7 Myths About Working For Yourself Debunked


Photo by Thought Catalog on Unsplash

There’s a lot of information out there about what working from yourself is truly like, and not all of it applies to every entrepreneur. Whether you want to learn about becoming self-employed, or you’re already an experienced entrepreneur looking for some affirmation or clarity, here are 7 myths about working for yourself that are really outdated, and often inaccurate.

Myth #1: You’re always available to hang out.

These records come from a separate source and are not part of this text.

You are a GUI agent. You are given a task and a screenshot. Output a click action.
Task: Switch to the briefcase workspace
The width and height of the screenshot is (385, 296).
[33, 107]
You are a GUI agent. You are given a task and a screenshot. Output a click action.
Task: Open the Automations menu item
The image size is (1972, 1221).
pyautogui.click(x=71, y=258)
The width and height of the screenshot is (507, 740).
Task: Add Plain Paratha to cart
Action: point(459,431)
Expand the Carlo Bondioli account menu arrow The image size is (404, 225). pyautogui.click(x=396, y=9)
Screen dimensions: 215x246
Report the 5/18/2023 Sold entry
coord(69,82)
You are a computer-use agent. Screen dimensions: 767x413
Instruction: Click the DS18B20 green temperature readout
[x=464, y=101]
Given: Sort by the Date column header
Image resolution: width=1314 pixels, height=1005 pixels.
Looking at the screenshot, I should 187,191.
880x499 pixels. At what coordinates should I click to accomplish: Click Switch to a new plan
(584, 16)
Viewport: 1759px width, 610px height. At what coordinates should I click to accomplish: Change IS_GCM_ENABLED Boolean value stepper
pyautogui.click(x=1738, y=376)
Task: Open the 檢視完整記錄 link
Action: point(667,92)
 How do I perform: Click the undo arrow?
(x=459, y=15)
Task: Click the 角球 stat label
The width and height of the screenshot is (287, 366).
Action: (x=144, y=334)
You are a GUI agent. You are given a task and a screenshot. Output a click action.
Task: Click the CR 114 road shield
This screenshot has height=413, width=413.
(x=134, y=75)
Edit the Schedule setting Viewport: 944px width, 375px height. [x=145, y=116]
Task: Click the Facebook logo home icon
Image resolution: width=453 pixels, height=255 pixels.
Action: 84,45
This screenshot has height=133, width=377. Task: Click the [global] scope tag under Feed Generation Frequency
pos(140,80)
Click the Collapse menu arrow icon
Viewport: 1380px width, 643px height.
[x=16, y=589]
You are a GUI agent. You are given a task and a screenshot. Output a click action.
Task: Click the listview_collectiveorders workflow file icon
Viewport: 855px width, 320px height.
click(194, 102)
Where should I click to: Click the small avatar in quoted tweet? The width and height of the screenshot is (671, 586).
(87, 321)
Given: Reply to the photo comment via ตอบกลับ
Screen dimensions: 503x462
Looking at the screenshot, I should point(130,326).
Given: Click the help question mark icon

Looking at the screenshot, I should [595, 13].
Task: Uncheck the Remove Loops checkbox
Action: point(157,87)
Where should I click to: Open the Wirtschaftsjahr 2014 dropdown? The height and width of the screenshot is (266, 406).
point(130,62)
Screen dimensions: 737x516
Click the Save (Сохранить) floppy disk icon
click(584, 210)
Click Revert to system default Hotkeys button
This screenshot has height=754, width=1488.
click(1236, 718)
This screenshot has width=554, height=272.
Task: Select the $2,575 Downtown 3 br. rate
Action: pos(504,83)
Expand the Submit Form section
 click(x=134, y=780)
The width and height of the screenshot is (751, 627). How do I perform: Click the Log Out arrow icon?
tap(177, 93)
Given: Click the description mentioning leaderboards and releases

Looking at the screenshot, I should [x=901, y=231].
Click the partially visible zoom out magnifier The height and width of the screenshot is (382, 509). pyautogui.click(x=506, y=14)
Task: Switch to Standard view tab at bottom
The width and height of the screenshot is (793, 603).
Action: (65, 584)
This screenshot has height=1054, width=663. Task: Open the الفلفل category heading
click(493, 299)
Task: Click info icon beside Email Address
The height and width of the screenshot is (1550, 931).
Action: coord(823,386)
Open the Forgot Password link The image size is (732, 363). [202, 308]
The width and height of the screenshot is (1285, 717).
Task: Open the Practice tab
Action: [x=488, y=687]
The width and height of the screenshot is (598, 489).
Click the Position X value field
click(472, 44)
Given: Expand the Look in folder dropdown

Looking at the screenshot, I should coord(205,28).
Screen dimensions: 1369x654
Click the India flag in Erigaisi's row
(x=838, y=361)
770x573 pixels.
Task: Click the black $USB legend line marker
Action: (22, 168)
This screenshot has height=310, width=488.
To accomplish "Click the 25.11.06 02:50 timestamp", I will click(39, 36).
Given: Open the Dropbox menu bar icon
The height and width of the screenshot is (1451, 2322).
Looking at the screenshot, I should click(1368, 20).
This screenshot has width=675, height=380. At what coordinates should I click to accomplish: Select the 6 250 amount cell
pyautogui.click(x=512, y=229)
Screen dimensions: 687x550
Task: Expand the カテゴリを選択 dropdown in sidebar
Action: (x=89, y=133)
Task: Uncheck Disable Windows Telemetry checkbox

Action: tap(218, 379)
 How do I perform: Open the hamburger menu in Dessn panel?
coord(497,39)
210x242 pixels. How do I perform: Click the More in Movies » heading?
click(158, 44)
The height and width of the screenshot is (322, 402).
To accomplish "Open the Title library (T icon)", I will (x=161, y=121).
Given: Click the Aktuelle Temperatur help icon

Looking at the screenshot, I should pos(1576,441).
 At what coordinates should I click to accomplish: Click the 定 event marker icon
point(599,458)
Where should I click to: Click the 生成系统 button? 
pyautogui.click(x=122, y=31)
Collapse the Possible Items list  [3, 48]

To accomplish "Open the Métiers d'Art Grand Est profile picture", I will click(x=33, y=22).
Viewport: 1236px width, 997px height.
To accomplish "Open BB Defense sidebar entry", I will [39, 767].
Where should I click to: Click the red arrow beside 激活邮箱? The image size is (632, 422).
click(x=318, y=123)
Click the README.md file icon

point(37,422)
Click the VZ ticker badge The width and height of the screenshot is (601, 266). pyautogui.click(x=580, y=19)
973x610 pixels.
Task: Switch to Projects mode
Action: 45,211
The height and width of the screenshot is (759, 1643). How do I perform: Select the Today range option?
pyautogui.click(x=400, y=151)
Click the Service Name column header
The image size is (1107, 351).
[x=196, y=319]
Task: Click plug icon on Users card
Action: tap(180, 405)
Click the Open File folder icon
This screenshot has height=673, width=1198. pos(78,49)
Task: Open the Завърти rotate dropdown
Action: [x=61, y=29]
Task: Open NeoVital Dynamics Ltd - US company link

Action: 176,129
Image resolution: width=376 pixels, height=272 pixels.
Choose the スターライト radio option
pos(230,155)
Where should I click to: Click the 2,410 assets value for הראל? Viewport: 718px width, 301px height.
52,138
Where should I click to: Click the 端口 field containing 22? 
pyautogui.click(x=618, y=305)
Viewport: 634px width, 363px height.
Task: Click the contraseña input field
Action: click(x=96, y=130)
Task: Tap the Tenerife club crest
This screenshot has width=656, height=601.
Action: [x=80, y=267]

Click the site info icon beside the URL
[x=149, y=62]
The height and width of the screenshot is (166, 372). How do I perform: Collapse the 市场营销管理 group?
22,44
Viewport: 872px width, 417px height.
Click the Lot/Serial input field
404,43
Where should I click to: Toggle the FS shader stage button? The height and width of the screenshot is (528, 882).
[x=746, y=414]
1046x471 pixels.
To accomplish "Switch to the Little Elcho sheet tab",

If you work for yourself and make your own schedule, people assume that you’re always available for a mid-day coffee break or a quick chat on the phone. While this is definitely true sometimes and one of the highlights of working for yourself (flexibility!) sometimes you have to have a meeting with your team or put your head down and finish that article (me, currently!) Whatever the case, it’s best to make the boundaries clear, both to yourself and your loved ones, early on.

Myth #2: You’re self-employed, so you must be rich.

You may hear this all the time as an entrepreneur, this might be what you think will happen when you become an entrepreneur, or, congrats! You actually are rich. However, this isn’t the case for all entrepreneurs, especially for newly budding ones. A ton of money may have to be invested in your business at first. If you’re a freelancer or an influencer, it take weeks, even months, to receive the payment from a completed project you’ve submitted, which could definitely affect budgeting.

Myth #3: You’re self-employed, so you must be broke.

On the flip side of my point above, people may think that, because you’re self-employed, you’re not making enough money to support yourself. I think we know by now how much influencers can make for a single campaign, or how much photographers can charge per hour. Some bloggers make enough to support themselves and hire a team as well. The amount of money you make depends on a lot more than whether or not you’re self-employed.

Myth #4: You work in your pajamas all day.  

While this may be a reality for some, this is hardly true for others. Sure, one of the benefits from working from home is that you have the option to work in your pajamas all day, but this may decrease productivity (Will you be able to distinguish bed time from work time if you don’t get out of bed and change out of your pajamas?) and, depending on the nature of our job, you may need to have a Skype meeting with a client or leave the house for a coffee chat. You may just work better after changing clothes, even if that means changing from pajama pants to yoga pants.

Myth #5: Being self-employed is easier than working in Corporate America.

As someone who has worked both for myself and Corporate America, I can wholeheartedly say that self-employment is just as challenging, if not more so. Most of the time, though, they’re just too different to compare. Every job comes with it’s own challenges, some which certain people are better suited to handle some better than others. It’s not about who has it worse, it’s about finding what works best for you.

Myth #6: Being self-employed is riskier than working in Corporate America. 

Self-employment can be risky, but not necessarily riskier than any other career path. It’s very possible to get laid off of what is considered a “steady” job, perhaps unless you’re tenured. You are also in charge of the hours you work, which eliminates the risk of getting demoted or having your hours cut.

Myth #7: To start working for myself, I need to quit my job right away.

There are so many people on the Internet telling aspiring entrepreneurs that they need to quit their jobs and start working full-time as an entrepreneur, ASAP. This is advice that needs to be taken with a grain of salt and is dependent on the person and their unique situation. It makes sense to quit your full-time job if you’re making just as much, if not more, with your business, but it also makes sense to keep that job a little longer to build your savings. Carving out time outside of your day job (early mornings, nights, or weekends) to build your business is also an option. The point is, you can start working on becoming self-employed today, without having to quit your job to do it.